EXERCISE DIRECTIONS:
Write out only the lines from the line containing "Enable Include Background Color checkbox" to the end of the listing below, both included, exactly as they stand. Drop the pictures.

*** Opening of DATA TO PROCESS ***

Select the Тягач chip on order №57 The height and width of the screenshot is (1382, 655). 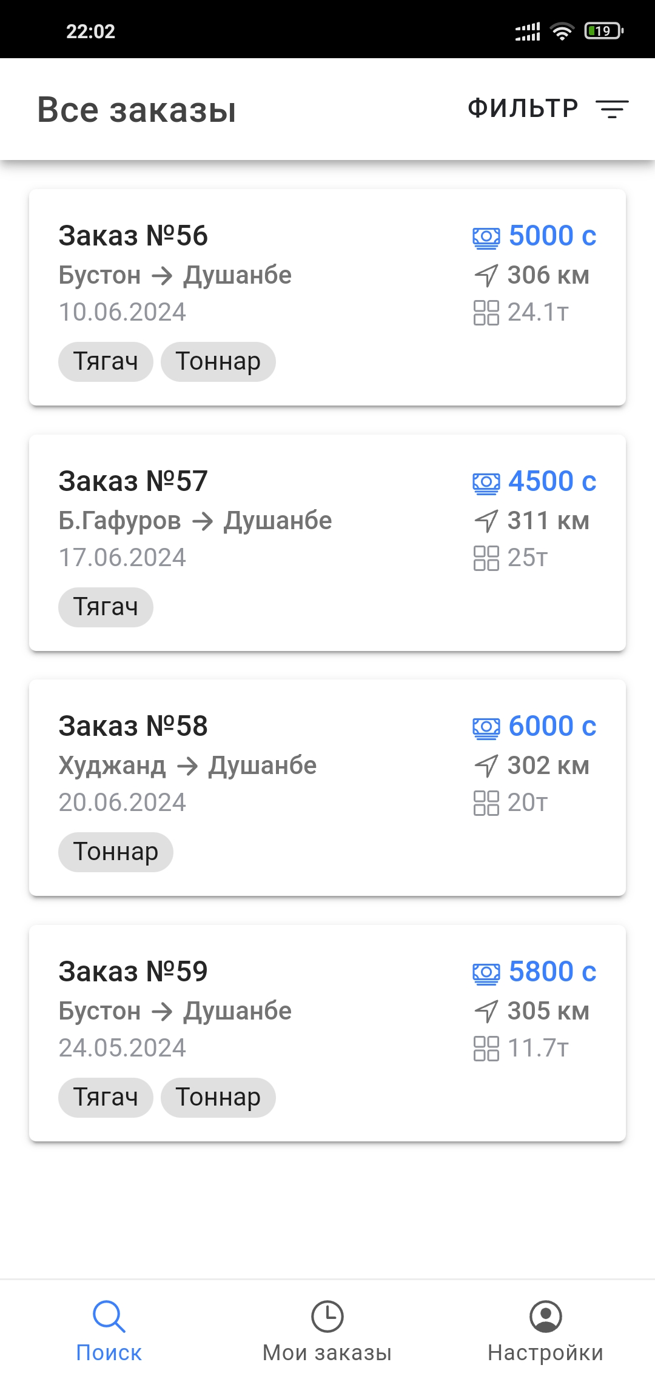pos(106,607)
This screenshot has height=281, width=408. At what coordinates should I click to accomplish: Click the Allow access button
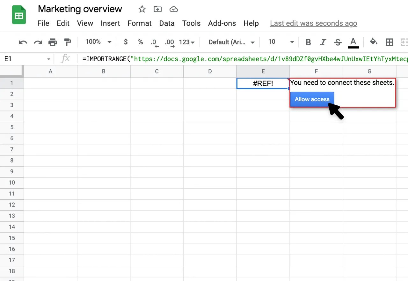312,99
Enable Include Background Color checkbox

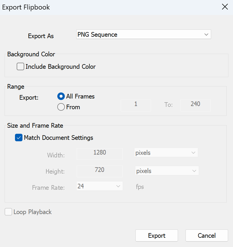[20, 67]
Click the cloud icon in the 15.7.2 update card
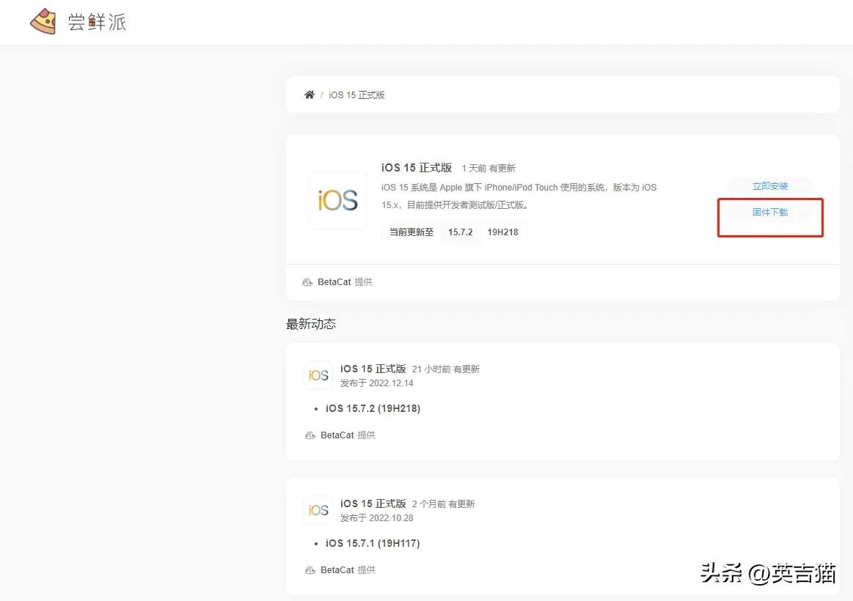Viewport: 853px width, 601px height. coord(310,435)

*** Close of DATA TO PROCESS ***

SOLVED EXERCISE:
Enable Include Background Color checkbox

[20, 67]
Click the cloud icon in the 15.7.2 update card
Viewport: 853px width, 601px height. coord(310,435)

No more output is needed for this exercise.